Rise St. Pete, the city’s memorial to the lives lost on 9/11, was dedicated in a brief ceremony Sunday afternoon. A crowd of approximately 100 gathered near the intersection of 22nd Street and 5th Avenue South as the $500,000 project’s founders talked about its beginnings, and the process of bringing it to fruition. They also discussed the symbolism in the memorial’s design.

Scott Neil, a member of the first Special Operations force to engage in Afghanistan in the aftermath of 9/11 – the legendary Horse Soldiers – spearheaded Rise St. Pete in 2018. When a section of New York’s Ground Zero was being prepped for the installation of a Horse Soldier statue, a nine-foot piece of broken steel and concrete was discovered underground.

The two-ton beam, believed to be one of the last remaining pieces of structural World Trade Center steel, was given to Neil and his team, who were then in the process of relocating to St. Petersburg with their company, American Freedom Distillery.

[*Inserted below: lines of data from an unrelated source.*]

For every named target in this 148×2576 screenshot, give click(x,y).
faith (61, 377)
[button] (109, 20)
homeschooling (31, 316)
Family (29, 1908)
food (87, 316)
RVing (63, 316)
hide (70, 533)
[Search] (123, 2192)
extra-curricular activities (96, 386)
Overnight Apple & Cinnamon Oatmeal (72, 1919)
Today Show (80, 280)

RELATED STORY: St. Pete’s 9-11 memorial to rise in September

The recovered beam forms the centerpiece of the memorial, which is in the Warehouse Arts District. Sculptor Mark Aeling, president of the Warehouse Arts District Association, designed and crafted the 25-foot-tall copper bird’s wing that rises behind the beam, which is itself mounted on a stone pylon.

Neil and Aeling spoke during Sunday’s dedication, along with Ron Schlosser, treasurer of the nonprofit Rise St. Pete organization, and St. Petersburg Poet Laureate Helen Pruitt Wallace, whose poem Rise is carved into the pylon.

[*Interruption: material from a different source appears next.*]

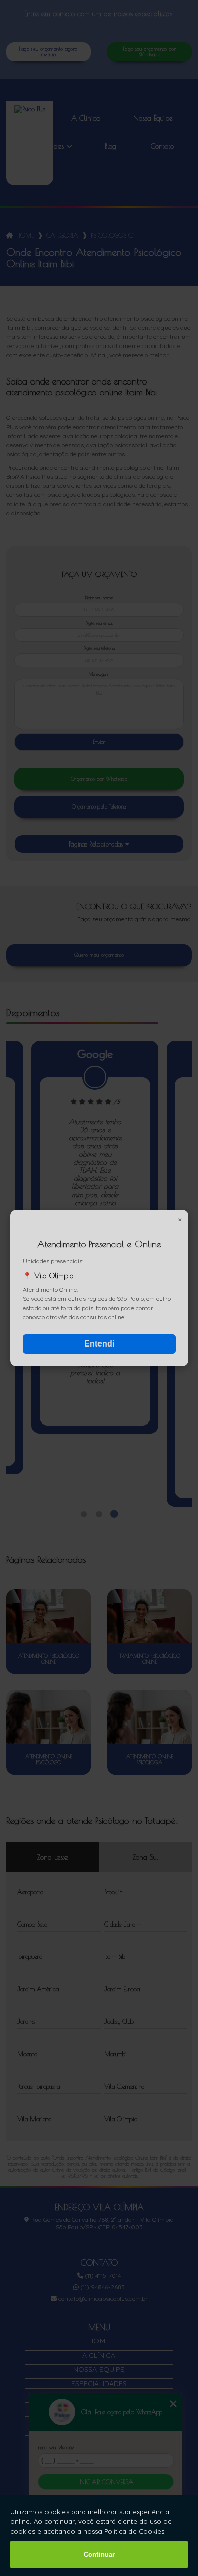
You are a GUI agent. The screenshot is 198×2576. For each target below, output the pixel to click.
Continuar (99, 2554)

The memorial’s domed background – symbolizing the rising sun of a new day – features a mosaic of blue tiles created by local artists – and children.

“There’s going to have to be a lot of storytelling here for our children,” Neil said. “Because they have no emotion and no memory of what we experienced on 9-11.

“It’s up to us to come here and tell more stories. And the last project I would like to see come out of this is a website that has interviews – of citizens, of soldiers, of those people affected by 9-11. Because that will endure, along with this project.”

The A-team: General contractor Rod Huffman, left, Rise St. Pete treasurer Ron Schlosser, sculptor Mark Aeling and Rise president (and project founder) Scott Neil.